Steve, you mentioned you had a follow-up, but we may have answered that already. Let us know.

You actually did, asked and answered, but I appreciate the detail and the depth that you went into.

And our next question comes from the line of Olivia Brayer from Cantor Fitzgerald.

For the OMS906 update coming, I wanted to clarify that the data we'll see at EHA is just through week 24 and that final switchover portion of the trial is later in the year. Is that right? And then maybe just help frame what level of efficacy you're looking to see later in the year from that monotherapy portion specifically?

Sure. First, in answer to your initial question, yes, it's through the first 24 weeks, so it's through the combination therapy portion of the clinical trial. We are still collecting monotherapy data and expect to have those data later in the year. Regarding the monotherapy side, my target is that we’re looking for a meaningful improvement in hemoglobin levels in these patients on monotherapy over what they were receiving on ravulizumab. Let me look to clinical and see if they have other things to add to that.

We are looking for data that are at least comparable to those of other switch studies that have been reported. The EHA abstract, which came out recently, noted that in our high dose group, all patients treated at the high dose achieved a clinical response of at least a 2-gram per deciliter increase in hemoglobin, which is one of the co-primary endpoints. This compares favorably to other switch studies.

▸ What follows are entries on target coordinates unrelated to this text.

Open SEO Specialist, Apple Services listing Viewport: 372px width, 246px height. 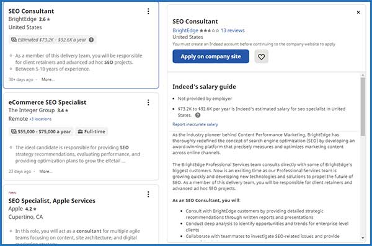pyautogui.click(x=51, y=201)
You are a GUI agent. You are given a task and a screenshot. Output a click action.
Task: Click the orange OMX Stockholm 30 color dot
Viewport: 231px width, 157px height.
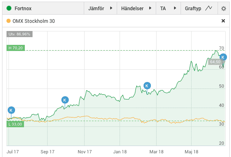(9, 21)
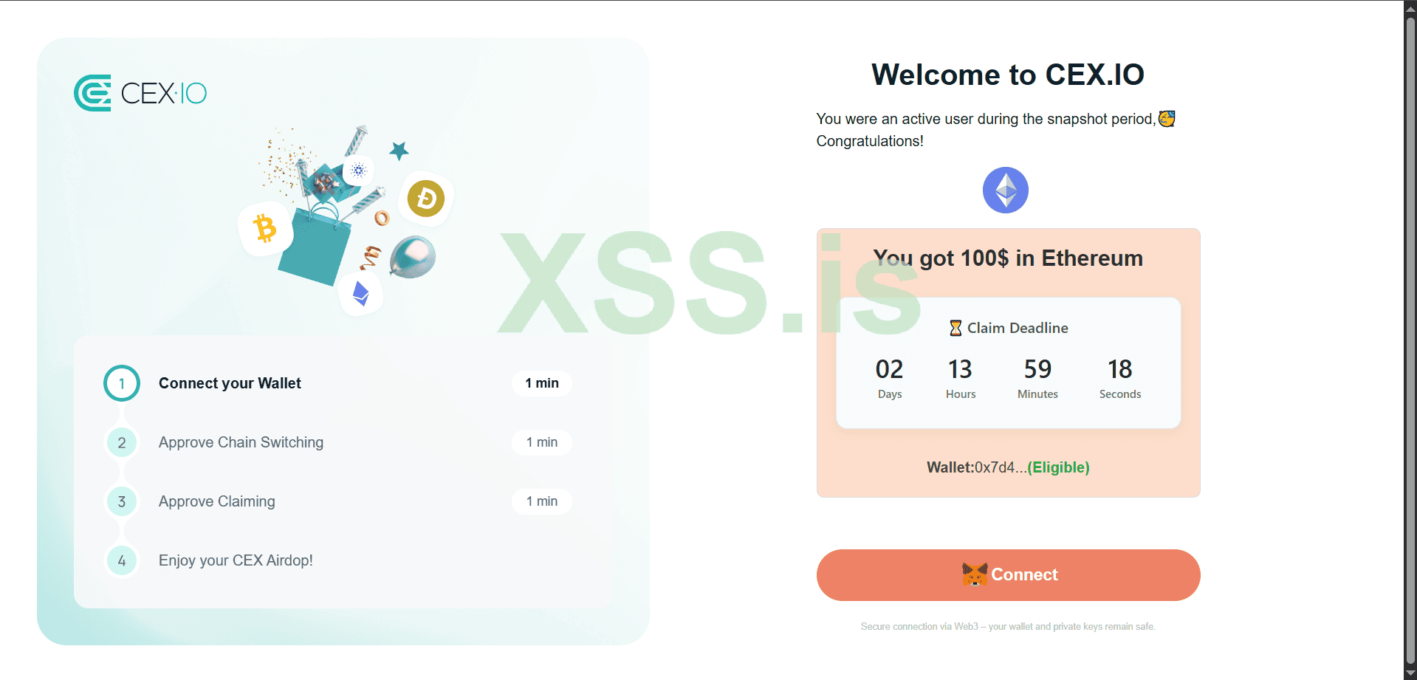Click the Cardano icon above gift bag
Image resolution: width=1417 pixels, height=680 pixels.
coord(359,171)
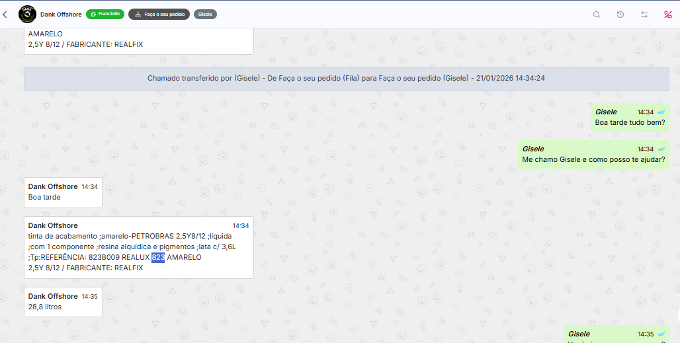Click the WhatsApp icon inside Francielle tag

click(x=93, y=14)
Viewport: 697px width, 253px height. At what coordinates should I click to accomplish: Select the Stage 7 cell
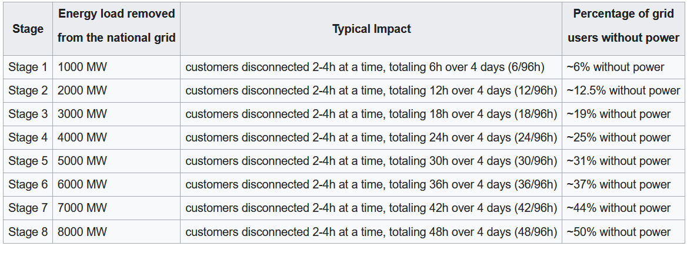[x=28, y=208]
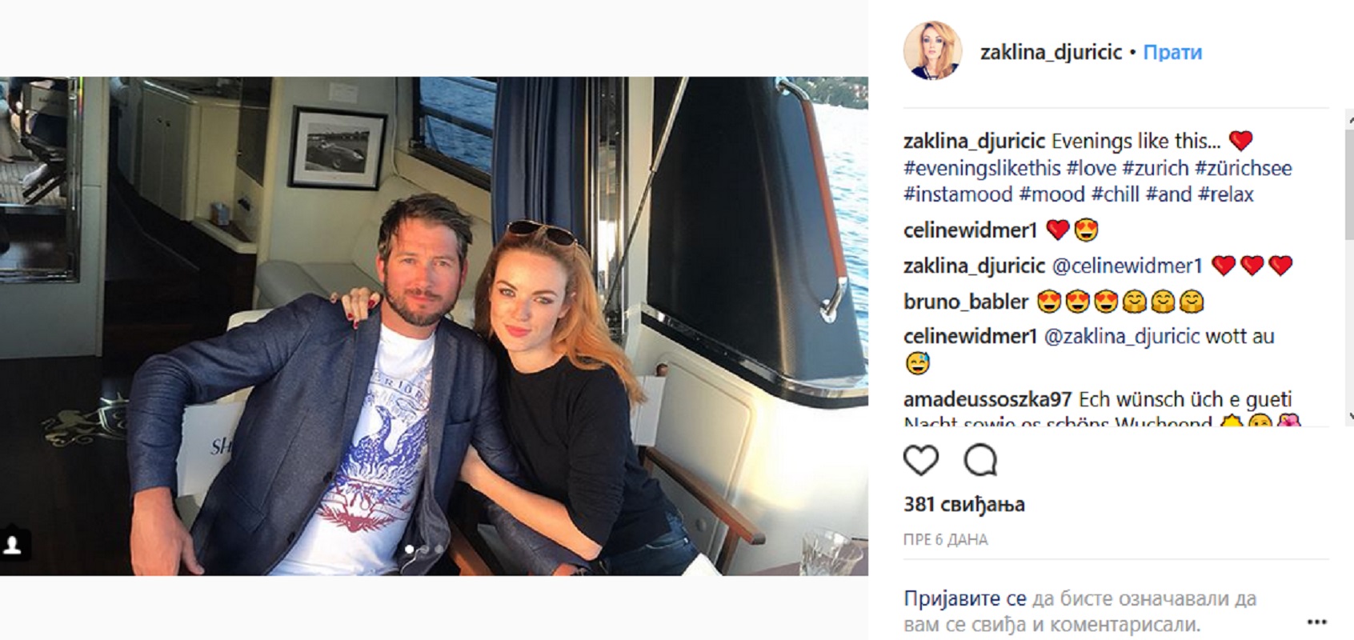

Even in the low-dose group, I think 6 of 7 achieved the same outcome, right? So we're quite happy with how the data are looking for OMS906 generally. We think the data are impressive, and we're looking forward to initiating Phase III and completing our Phase III program, ultimately bringing OMS906 to market.

And our next question comes from the line of John Gionco from Needham & Company.

I'm on for Serge today. First, regarding the OMS906 trials, can you provide any color on what we can expect after the data is released and particularly whether we can expect meetings with the FDA ahead of the Phase III initiation? And then second, regarding the narsoplimab BLA resubmission, obviously, you mentioned updates are soon to come. Can you give any context to the progress made with the FDA since you last received an update in April?

Yes. In answer to your first question, discussions and interactions are ongoing with both U.S. and European regulators as we prepare for the Phase III trial. Let me turn to Cathy; see if she can shed more light on that.

Yes, it's fairly standard, and we are ensuring open communication lines in both the U.S. and Europe while trying to harmonize those efforts so that we have a very efficient Phase III program.

Thank you. In response to your second question, we don't typically provide commentary on our interactions with regulators. However, I can say that we are confident in the data that we have. We believe the drug warrants approval, and that is our objective. The usage of the drug across compassionate use, or what is formally known as the expanded access program, shows very clear data, and we're eager to get the drug approved. Additionally, there is no drug currently approved for this indication, and we think it compares favorably to other agents being used off-label. We're hearing similar sentiments from physicians, both in the U.S. and internationally. While we recognize it has taken a long time, our strong hope and expectation is that we will get approval as the data support it.

Thank you. This concludes the question-and-answer session of today's program. I'd like to hand the program back to Dr. Demopulos for any further remarks.

Thank you, operator, and again, thank you all for joining this afternoon. We're pleased with our first quarter progress across our programs and believe that we are well positioned for continued success throughout the remainder of 2024 and beyond. We look forward to bringing you future updates, and as always, we appreciate your continued support. Have a good afternoon.

Thank you, ladies and gentlemen, for your participation in today's conference. This concludes the program. You may now disconnect. Good day.